### Input for this task:
== Segment start ==
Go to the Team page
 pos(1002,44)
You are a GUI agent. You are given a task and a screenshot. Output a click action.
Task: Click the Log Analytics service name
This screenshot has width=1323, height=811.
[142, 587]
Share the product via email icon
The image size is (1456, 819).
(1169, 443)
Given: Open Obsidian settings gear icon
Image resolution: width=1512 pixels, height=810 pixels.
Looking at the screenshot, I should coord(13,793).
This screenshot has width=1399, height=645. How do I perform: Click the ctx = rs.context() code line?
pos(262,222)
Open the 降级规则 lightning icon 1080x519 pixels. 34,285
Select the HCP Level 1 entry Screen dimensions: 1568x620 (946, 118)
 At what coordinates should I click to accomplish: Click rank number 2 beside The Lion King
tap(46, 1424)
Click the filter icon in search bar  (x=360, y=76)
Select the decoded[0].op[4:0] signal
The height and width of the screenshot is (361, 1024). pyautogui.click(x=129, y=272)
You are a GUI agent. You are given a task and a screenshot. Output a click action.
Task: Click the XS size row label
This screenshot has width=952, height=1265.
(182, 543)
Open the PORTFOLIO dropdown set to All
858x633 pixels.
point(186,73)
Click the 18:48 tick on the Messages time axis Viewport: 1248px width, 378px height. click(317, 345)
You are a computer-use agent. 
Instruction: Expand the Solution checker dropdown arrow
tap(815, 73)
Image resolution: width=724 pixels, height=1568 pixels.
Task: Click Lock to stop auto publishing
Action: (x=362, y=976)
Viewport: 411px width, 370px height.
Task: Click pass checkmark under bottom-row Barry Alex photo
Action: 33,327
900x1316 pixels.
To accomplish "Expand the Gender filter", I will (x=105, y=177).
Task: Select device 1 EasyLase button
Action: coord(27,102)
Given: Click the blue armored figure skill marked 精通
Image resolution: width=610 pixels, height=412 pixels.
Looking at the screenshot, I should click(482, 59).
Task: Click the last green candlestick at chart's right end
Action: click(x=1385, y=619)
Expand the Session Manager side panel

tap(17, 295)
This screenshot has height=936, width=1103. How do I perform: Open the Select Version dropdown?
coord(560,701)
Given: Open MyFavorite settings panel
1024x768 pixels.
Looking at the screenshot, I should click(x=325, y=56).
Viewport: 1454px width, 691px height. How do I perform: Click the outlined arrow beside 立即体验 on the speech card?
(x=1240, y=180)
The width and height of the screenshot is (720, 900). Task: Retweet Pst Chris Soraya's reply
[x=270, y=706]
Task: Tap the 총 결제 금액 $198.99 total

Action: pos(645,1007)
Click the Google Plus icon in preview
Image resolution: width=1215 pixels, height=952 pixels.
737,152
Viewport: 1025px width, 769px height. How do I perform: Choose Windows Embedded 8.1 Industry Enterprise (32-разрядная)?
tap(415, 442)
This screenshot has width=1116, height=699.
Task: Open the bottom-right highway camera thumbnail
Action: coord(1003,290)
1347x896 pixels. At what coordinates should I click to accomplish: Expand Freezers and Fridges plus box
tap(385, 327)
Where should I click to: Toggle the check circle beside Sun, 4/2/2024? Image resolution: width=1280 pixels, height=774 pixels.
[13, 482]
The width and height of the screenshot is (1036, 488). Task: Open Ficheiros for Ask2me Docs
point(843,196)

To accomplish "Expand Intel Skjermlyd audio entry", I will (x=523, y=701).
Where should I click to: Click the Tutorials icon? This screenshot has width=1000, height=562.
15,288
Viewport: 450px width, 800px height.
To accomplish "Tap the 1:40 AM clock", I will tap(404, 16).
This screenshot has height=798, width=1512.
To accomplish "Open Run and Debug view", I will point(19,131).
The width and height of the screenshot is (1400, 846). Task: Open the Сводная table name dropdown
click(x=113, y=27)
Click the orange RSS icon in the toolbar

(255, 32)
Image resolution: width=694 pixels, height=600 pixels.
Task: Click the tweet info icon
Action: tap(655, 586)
== Segment end ==
Both the line containing "Viewport: 1454px width, 691px" and the line containing "This screenshot has height=798, width=1512." belong in the answer. Print them and every line above that falls between them exactly, and no others.

Viewport: 1454px width, 691px height. How do I perform: Click the outlined arrow beside 立即体验 on the speech card?
(x=1240, y=180)
The width and height of the screenshot is (720, 900). Task: Retweet Pst Chris Soraya's reply
[x=270, y=706]
Task: Tap the 총 결제 금액 $198.99 total

Action: pos(645,1007)
Click the Google Plus icon in preview
Image resolution: width=1215 pixels, height=952 pixels.
737,152
Viewport: 1025px width, 769px height. How do I perform: Choose Windows Embedded 8.1 Industry Enterprise (32-разрядная)?
tap(415, 442)
This screenshot has width=1116, height=699.
Task: Open the bottom-right highway camera thumbnail
Action: coord(1003,290)
1347x896 pixels. At what coordinates should I click to accomplish: Expand Freezers and Fridges plus box
tap(385, 327)
Where should I click to: Toggle the check circle beside Sun, 4/2/2024? Image resolution: width=1280 pixels, height=774 pixels.
[13, 482]
The width and height of the screenshot is (1036, 488). Task: Open Ficheiros for Ask2me Docs
point(843,196)

To accomplish "Expand Intel Skjermlyd audio entry", I will (x=523, y=701).
Where should I click to: Click the Tutorials icon? This screenshot has width=1000, height=562.
15,288
Viewport: 450px width, 800px height.
To accomplish "Tap the 1:40 AM clock", I will tap(404, 16).
This screenshot has height=798, width=1512.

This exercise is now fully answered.